> **Input records**
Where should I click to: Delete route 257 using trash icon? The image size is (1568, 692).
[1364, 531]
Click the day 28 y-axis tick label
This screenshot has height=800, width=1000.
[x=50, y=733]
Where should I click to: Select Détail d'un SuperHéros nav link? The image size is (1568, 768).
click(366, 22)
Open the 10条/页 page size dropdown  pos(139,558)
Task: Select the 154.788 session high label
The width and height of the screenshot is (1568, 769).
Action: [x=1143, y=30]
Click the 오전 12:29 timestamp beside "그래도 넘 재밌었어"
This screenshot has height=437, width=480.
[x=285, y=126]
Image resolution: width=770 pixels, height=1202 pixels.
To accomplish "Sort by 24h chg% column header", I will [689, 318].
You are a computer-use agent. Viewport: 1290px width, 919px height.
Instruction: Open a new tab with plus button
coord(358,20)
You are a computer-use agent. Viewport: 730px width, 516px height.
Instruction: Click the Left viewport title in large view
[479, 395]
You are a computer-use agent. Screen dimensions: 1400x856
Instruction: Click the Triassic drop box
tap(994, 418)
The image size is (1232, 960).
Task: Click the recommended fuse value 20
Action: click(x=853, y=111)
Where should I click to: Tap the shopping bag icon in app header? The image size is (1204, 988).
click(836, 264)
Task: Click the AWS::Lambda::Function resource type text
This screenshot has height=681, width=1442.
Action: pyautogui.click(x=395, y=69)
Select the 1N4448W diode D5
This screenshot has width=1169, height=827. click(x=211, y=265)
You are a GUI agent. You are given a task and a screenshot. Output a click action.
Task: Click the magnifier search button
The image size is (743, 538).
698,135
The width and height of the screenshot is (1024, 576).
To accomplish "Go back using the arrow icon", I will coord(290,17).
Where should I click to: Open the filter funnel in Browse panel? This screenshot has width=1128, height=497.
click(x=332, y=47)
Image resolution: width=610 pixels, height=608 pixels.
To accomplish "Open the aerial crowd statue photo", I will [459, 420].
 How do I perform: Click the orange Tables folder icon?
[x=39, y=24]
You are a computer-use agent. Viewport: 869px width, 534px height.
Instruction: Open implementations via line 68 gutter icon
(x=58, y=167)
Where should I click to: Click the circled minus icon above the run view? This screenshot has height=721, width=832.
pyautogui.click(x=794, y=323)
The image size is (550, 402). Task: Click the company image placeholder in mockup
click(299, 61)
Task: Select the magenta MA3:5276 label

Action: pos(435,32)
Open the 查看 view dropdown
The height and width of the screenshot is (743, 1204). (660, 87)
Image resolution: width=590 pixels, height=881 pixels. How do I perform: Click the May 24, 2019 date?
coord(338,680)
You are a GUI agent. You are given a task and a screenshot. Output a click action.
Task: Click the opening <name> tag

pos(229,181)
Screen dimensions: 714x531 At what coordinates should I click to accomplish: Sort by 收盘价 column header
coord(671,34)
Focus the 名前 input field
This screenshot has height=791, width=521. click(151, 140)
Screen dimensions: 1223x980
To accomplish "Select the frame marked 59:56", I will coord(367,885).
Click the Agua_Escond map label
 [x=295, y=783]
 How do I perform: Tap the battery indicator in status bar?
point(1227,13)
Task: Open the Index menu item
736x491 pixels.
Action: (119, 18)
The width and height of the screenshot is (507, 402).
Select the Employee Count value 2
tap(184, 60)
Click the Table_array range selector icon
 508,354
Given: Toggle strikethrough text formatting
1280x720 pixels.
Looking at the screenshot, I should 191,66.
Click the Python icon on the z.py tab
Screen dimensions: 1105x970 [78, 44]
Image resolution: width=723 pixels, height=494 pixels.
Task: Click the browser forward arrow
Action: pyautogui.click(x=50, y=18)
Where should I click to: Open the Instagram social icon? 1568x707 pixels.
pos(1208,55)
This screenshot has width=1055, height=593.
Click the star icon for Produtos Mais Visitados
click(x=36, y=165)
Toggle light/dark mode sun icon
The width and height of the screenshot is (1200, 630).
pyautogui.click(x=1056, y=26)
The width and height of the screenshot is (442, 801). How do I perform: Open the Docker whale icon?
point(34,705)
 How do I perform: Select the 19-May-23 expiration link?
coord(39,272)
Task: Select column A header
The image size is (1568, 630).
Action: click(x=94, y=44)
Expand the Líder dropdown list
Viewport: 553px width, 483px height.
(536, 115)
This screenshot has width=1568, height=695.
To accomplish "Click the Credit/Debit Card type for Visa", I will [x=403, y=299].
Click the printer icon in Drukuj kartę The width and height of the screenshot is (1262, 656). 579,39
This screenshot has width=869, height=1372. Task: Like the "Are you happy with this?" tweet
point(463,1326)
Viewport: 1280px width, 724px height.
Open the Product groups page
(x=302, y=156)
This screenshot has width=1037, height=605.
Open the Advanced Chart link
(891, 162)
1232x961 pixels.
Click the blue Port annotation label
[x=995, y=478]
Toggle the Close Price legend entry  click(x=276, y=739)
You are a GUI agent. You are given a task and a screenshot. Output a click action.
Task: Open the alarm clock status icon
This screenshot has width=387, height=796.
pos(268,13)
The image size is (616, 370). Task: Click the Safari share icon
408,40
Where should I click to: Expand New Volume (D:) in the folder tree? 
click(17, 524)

> **Try it**
Write down the entire listing above verbatim.

> **Written reply**
Where should I click to: Delete route 257 using trash icon? The image size is (1568, 692).
[1364, 531]
Click the day 28 y-axis tick label
This screenshot has height=800, width=1000.
[x=50, y=733]
Where should I click to: Select Détail d'un SuperHéros nav link? The image size is (1568, 768).
click(366, 22)
Open the 10条/页 page size dropdown  pos(139,558)
Task: Select the 154.788 session high label
The width and height of the screenshot is (1568, 769).
Action: [x=1143, y=30]
Click the 오전 12:29 timestamp beside "그래도 넘 재밌었어"
This screenshot has height=437, width=480.
[x=285, y=126]
Image resolution: width=770 pixels, height=1202 pixels.
To accomplish "Sort by 24h chg% column header", I will [689, 318].
You are a computer-use agent. Viewport: 1290px width, 919px height.
Instruction: Open a new tab with plus button
coord(358,20)
You are a computer-use agent. Viewport: 730px width, 516px height.
Instruction: Click the Left viewport title in large view
[479, 395]
You are a computer-use agent. Screen dimensions: 1400x856
Instruction: Click the Triassic drop box
tap(994, 418)
The image size is (1232, 960).
Task: Click the recommended fuse value 20
Action: click(x=853, y=111)
Where should I click to: Tap the shopping bag icon in app header? The image size is (1204, 988).
click(836, 264)
Task: Click the AWS::Lambda::Function resource type text
This screenshot has height=681, width=1442.
Action: pyautogui.click(x=395, y=69)
Select the 1N4448W diode D5
This screenshot has width=1169, height=827. click(x=211, y=265)
You are a GUI agent. You are given a task and a screenshot. Output a click action.
Task: Click the magnifier search button
The image size is (743, 538).
698,135
The width and height of the screenshot is (1024, 576).
To accomplish "Go back using the arrow icon", I will coord(290,17).
Where should I click to: Open the filter funnel in Browse panel? This screenshot has width=1128, height=497.
click(x=332, y=47)
Image resolution: width=610 pixels, height=608 pixels.
To accomplish "Open the aerial crowd statue photo", I will [459, 420].
 How do I perform: Click the orange Tables folder icon?
[x=39, y=24]
You are a computer-use agent. Viewport: 869px width, 534px height.
Instruction: Open implementations via line 68 gutter icon
(x=58, y=167)
Where should I click to: Click the circled minus icon above the run view? This screenshot has height=721, width=832.
pyautogui.click(x=794, y=323)
The image size is (550, 402). Task: Click the company image placeholder in mockup
click(299, 61)
Task: Select the magenta MA3:5276 label

Action: pos(435,32)
Open the 查看 view dropdown
The height and width of the screenshot is (743, 1204). (660, 87)
Image resolution: width=590 pixels, height=881 pixels. How do I perform: Click the May 24, 2019 date?
coord(338,680)
You are a GUI agent. You are given a task and a screenshot. Output a click action.
Task: Click the opening <name> tag

pos(229,181)
Screen dimensions: 714x531 At what coordinates should I click to accomplish: Sort by 收盘价 column header
coord(671,34)
Focus the 名前 input field
This screenshot has height=791, width=521. click(151, 140)
Screen dimensions: 1223x980
To accomplish "Select the frame marked 59:56", I will coord(367,885).
Click the Agua_Escond map label
 [x=295, y=783]
 How do I perform: Tap the battery indicator in status bar?
point(1227,13)
Task: Open the Index menu item
736x491 pixels.
Action: (119, 18)
The width and height of the screenshot is (507, 402).
Select the Employee Count value 2
tap(184, 60)
Click the Table_array range selector icon
 508,354
Given: Toggle strikethrough text formatting
1280x720 pixels.
Looking at the screenshot, I should 191,66.
Click the Python icon on the z.py tab
Screen dimensions: 1105x970 [78, 44]
Image resolution: width=723 pixels, height=494 pixels.
Task: Click the browser forward arrow
Action: pyautogui.click(x=50, y=18)
Where should I click to: Open the Instagram social icon? 1568x707 pixels.
pos(1208,55)
This screenshot has width=1055, height=593.
Click the star icon for Produtos Mais Visitados
click(x=36, y=165)
Toggle light/dark mode sun icon
The width and height of the screenshot is (1200, 630).
pyautogui.click(x=1056, y=26)
The width and height of the screenshot is (442, 801). How do I perform: Open the Docker whale icon?
point(34,705)
 How do I perform: Select the 19-May-23 expiration link?
coord(39,272)
Task: Select column A header
The image size is (1568, 630).
Action: click(x=94, y=44)
Expand the Líder dropdown list
Viewport: 553px width, 483px height.
(536, 115)
This screenshot has width=1568, height=695.
To accomplish "Click the Credit/Debit Card type for Visa", I will [x=403, y=299].
Click the printer icon in Drukuj kartę The width and height of the screenshot is (1262, 656). 579,39
This screenshot has width=869, height=1372. Task: Like the "Are you happy with this?" tweet
point(463,1326)
Viewport: 1280px width, 724px height.
Open the Product groups page
(x=302, y=156)
This screenshot has width=1037, height=605.
Open the Advanced Chart link
(891, 162)
1232x961 pixels.
Click the blue Port annotation label
[x=995, y=478]
Toggle the Close Price legend entry  click(x=276, y=739)
You are a GUI agent. You are given a task and a screenshot. Output a click action.
Task: Open the alarm clock status icon
This screenshot has width=387, height=796.
pos(268,13)
The image size is (616, 370). Task: Click the Safari share icon
408,40
Where should I click to: Expand New Volume (D:) in the folder tree? 
click(17, 524)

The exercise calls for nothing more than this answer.